For the record, Houston Strake Jesuit coach Wayne Jones says his basketball team isn't filled with ringers.
Not that such a declaration will satisfy skeptics just days before the Crusaders, with a gaudy 37-0 record, become the first private school to compete in the state boys tournament when they play DeSoto in the Class 5A semifinals Friday in Austin.
Jones wants to believe that six years of competing alongside public schools for the same prizes have aided Strake Jesuit's desire to be viewed as just another team in the University Interscholastic League, even though the Crusaders and Dallas Jesuit are the only two private schools among about 1,300 in the state's governing body for public school sports.

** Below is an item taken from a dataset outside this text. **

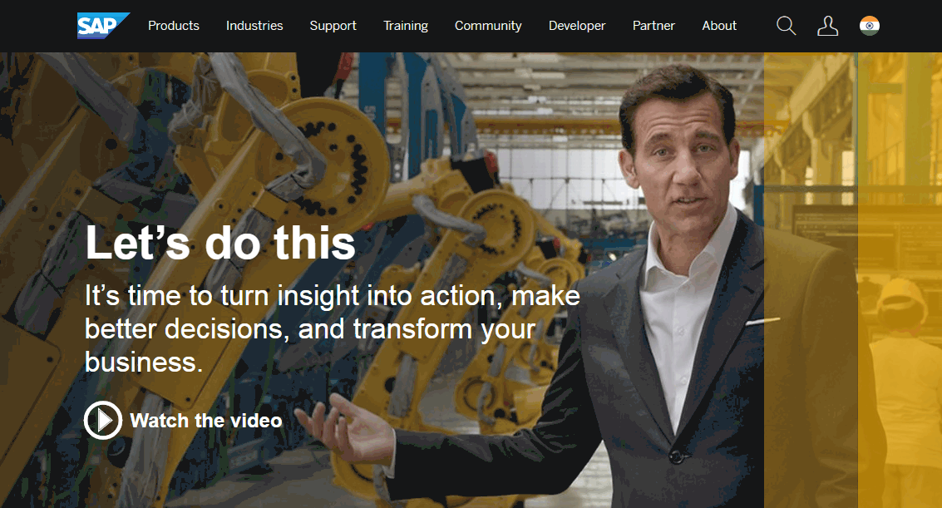
Task: Open the Products menu
Action: (174, 26)
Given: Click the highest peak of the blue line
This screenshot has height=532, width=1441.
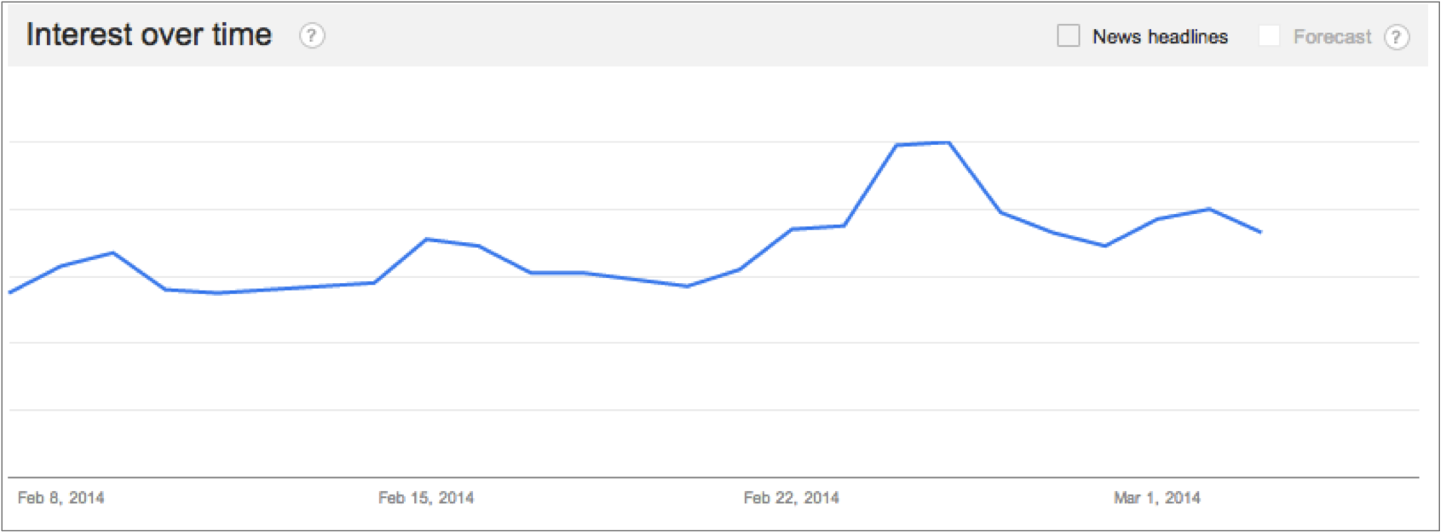Looking at the screenshot, I should point(948,142).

"From 8 a.m. to 3 p.m., are we a private school? Absolutely we are. We teach religion here. We're college prep," Jones said. "But at 3 'clock we're just like everybody else. We abide by the same rules and regulations that the school down the street from us does and the ones in west Texas and southeast Texas and everywhere else. We're just another one of the guys. I think that's the way people perceive us now."
Those who don't will trot out the same arguments that kept private schools and the UIL separated for decades.
Even though the Jesuit schools are bound by the same attendance zone as the closest public high school, critics contend that they can draw students from anywhere. The harshest critics claim some private schools exist to build sports dynasties that dominate the national rankings, which means they have to recruit star players.
"That's just not our way," said Strake Jesuit athletic director Bill McDonald. "We rarely accept transfer students in anything, let alone in a sport. We don't go out and seek athletes to come to this school because they have this particular talent. It's just not the case."
Strake Jesuit is a boys-only Catholic school with an enrollment just shy of 900. McDonald said most of the students attend a collection of private feeder schools, with smaller portions coming from other private schools and some public schools.
If the school's enrollment figure were roughly doubled to mirror a coed public high school, Strake Jesuit would be in Class 4A, the second-highest classification. UIL rules allow private schools to join the state's largest classification (5A) as long as they don't qualify for a private school league.
Essentially, that's how the Jesuits ended up in the UIL. Their league disbanded, and they were deemed too large for the Texas Association of Private and Parochial Schools, the biggest private school organization in the state.
The UIL's decision, which was crafted to limit inclusion to the Jesuits, came after Dallas Jesuit had sued in federal court seeking admission. That case was thrown out, but the court battles aren't over. San Antonio Cornerstone Christian has an appeal pending after its attempt to gain UIL admission was thrown out by a judge. Bills related to private schools and the UIL are common in the Texas Legislature as well.
Charles Breithaupt, the UIL's executive director, said the addition of the Jesuits has worked well for the UIL but that league members still feel it wouldn't be a good fit for smaller schools. Texas is one of the few states nationally that doesn't allow open competition between public and private schools.
"If you ask the schools that competed against them ... they will tell you that they've been a good partner," said Breithaupt, who was the UIL's athletic director when the private school policy was adopted.
Alief Taylor coach Jeff Durnford is among them. His team lost to Strake Jesuit three times this season, although one of those was a two-point game that was probably the Crusaders' biggest scare. Durnford doesn't disagree with those who argue that Strake Jesuit has advantages over public schools, but he said coaches and players don't dwell on it. In fact, they don't even talk about it.
"It's really like any other school," Durnford said. "Otherwise, you'd be worrying about things you can't control."
Three Division I-bound players lead the Crusaders, a senior-laden crew with plenty of playoff experience from the past couple of seasons. Joey Brooks (Notre Dame) averages 22.6 points, and Tim Frazier (Penn State) scores 15.9 per game. Steve Rogers is the fifth-leading scorer at 7.9 per game but is the team's most accurate 3-point shooter (40 percent).
This isn't the first time either of the Jesuits has qualified for a state tournament, but it's easily the highest-profile occurrence. The only thing that could top Strake Jesuit's appearance this weekend would be a trip to a 5A football championship game for one of these two schools.
Six years after the Jesuits were allowed in, this watershed moment appears more a topic of conversation rather than a topic of debate.
"For a lot of people, that's water under the bridge now," Durnford said. "You can not like it, but in the end you're going to have to deal with it."
Jones says fans are dealing with it just fine. The catcalls and trash talk have been limited.
"The only thing we ever get on a consistent basis ... is the other school to say, 'We have girls,"' Jones said with a laugh. "And that's OK with us."